In France, the Anti-Waste Law for a Circular Economy (February 10, 2020) introduced the repairability index on January 1, 2021, followed by the sustainability index on January 1, 2024. Initially, five pilot products (washing machine, TV, smartphone, laptop, lawn mower) were targeted, with a progressive extension to follow. The score ranges from 0 to 10, established by the manufacturer or importer, based on five criteria and ten sub-criteria defined by decree: documentation, disassembly, availability of spare parts, price of parts, and specific criteria (software updates, support, software reset, usage counter, battery).

In addition to this, the usual stack of directives applies depending on the product: RED for radio, CEM, low voltage, RoHS for substances, DEEE for end-of-life, and the plastics directive. Mapping them out from the specification phase onwards helps avoid unpleasant surprises later on.

Repairability cannot be improvised

I’ve seen a case, anonymized: an audio storyteller for children, evaluated on the smartphone grid. Version 1: 5.4. Version 2: 5.1. The score decreases even though the product improves, because repairability depends on design choices (disassembly, access to wear parts like the battery or buttons) that come into conflict with other requirements.

There is a real technical trade-off: increasing repairability can reduce reliability. A clip-on and dismountable case is more repairable, but sometimes less robust. And it’s difficult to predict in advance which components will fail. These decisions are made during the architecture phase, not at the end of the project when everything is fixed. That’s where upfront work on calculation grids, done with the client, pays off.

Eco-designing means deciding upfront with a method

Serious eco-design is not just about “adding recycled materials.” It follows a six-step logic (rethink, refuse, reduce, reuse, repair, recycle) and relies on a life cycle analysis (LCA) conducted early on, not as a posterior justification. We define the functional unit, scope, impact categories, model, identify the families of elements with the greatest impact, and use this screening to challenge electronic, mechanical, and software architecture choices.

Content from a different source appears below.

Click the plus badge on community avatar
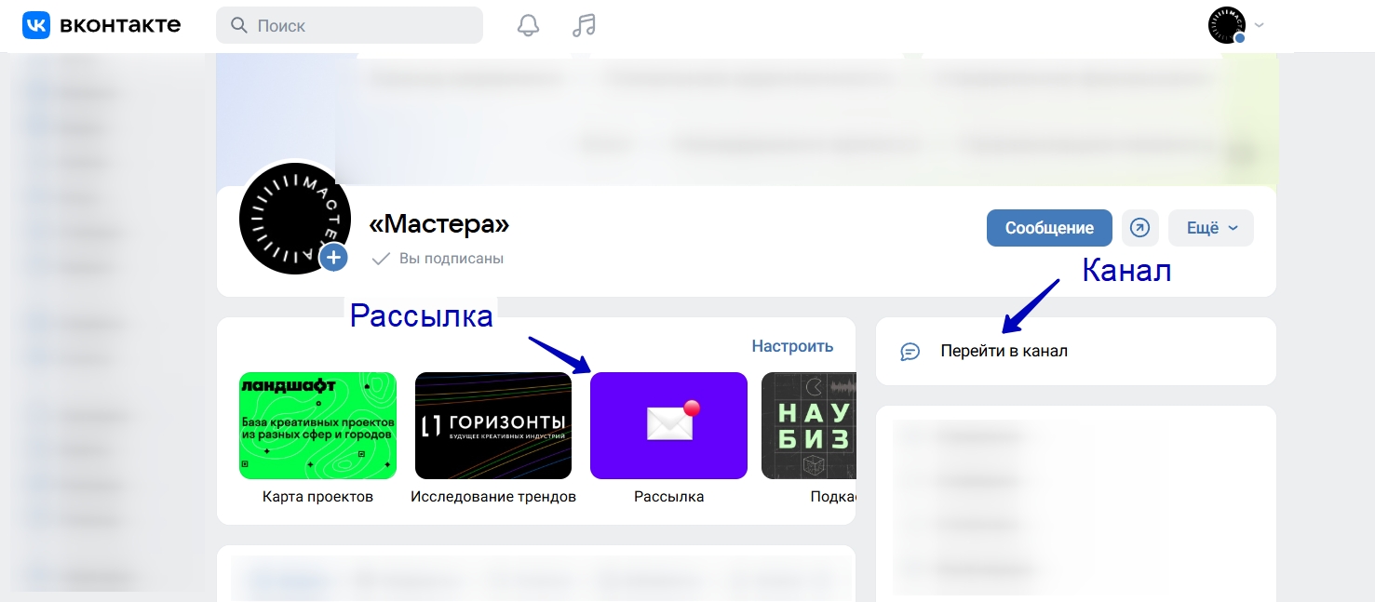[333, 258]
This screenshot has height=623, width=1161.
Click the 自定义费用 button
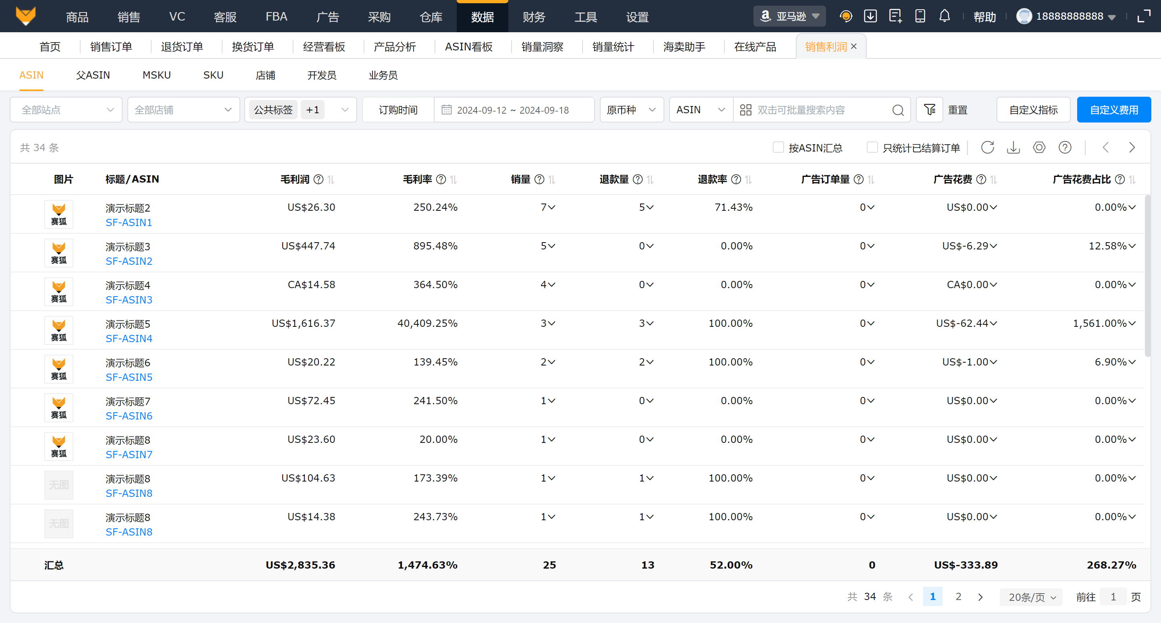click(x=1114, y=110)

Concretely, this means integrating Design For Environment into design reviews, sourcing eco-compatible materials, studying packaging, planning for disassembly at end-of-life, and ensuring the availability of parts. Repairability, recyclability, and re-manufacturability are design objectives, not constraints.

The cost of neglect

Pushing these topics aside has a mechanical cost. Failing CEM pre-certification means reworking the layout, redoing tests, and delaying market release. Discovering that wear parts are not accessible means a mediocre repairability index displayed on store shelves, which is a commercial disadvantage. On the other hand, a product designed to last and be repaired becomes an argument, not a constraint.

Compliance and sustainability cannot be addressed at the end of the project; they must be built into the architecture. Mapping applicable directives from the specification phase onwards, addressing the repairability index during disassembly choices, and conducting LCA early to guide design from the start: it’s less expensive, more robust, and increasingly what the market and regulations demand. The question is no longer “how to pass certification at the end,” but “how to design compliant and repairable from the start.”